**Problem description:**
Turn the lines of the records that run from the line containing "Given: Toggle the side panel layout icon" through the line containing "coord(222,508)" into a JSON list of strings, one string per line. Include both of those lines, leave out blank lines, and convert nothing else.

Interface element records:
START
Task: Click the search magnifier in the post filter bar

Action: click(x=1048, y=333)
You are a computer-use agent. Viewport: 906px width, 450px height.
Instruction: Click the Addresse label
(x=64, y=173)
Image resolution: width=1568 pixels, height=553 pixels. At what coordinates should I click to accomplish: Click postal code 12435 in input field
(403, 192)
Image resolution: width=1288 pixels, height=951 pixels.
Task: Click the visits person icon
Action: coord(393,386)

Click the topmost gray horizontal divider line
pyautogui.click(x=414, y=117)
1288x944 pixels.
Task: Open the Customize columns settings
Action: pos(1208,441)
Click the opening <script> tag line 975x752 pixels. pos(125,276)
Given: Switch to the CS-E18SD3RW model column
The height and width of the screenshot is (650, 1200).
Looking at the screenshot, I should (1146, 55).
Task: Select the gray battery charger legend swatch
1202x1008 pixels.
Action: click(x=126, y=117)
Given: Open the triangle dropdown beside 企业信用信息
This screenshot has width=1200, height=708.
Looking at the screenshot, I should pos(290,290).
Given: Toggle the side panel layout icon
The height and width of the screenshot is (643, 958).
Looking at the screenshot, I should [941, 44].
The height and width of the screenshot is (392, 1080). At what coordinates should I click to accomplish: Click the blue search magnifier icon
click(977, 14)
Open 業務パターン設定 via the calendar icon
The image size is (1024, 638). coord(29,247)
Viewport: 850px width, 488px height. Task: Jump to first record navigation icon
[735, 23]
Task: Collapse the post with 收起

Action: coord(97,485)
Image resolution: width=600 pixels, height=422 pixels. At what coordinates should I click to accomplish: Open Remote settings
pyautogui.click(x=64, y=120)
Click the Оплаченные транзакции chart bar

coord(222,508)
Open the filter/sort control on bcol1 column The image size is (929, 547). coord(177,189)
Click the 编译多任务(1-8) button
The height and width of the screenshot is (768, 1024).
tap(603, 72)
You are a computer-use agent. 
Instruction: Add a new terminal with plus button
END
**Reply:**
[
  "Given: Toggle the side panel layout icon",
  "The height and width of the screenshot is (643, 958).",
  "Looking at the screenshot, I should [941, 44].",
  "The height and width of the screenshot is (392, 1080). At what coordinates should I click to accomplish: Click the blue search magnifier icon",
  "click(977, 14)",
  "Open 業務パターン設定 via the calendar icon",
  "The image size is (1024, 638). coord(29,247)",
  "Viewport: 850px width, 488px height. Task: Jump to first record navigation icon",
  "[735, 23]",
  "Task: Collapse the post with 收起",
  "Action: coord(97,485)",
  "Image resolution: width=600 pixels, height=422 pixels. At what coordinates should I click to accomplish: Open Remote settings",
  "pyautogui.click(x=64, y=120)",
  "Click the Оплаченные транзакции chart bar",
  "coord(222,508)"
]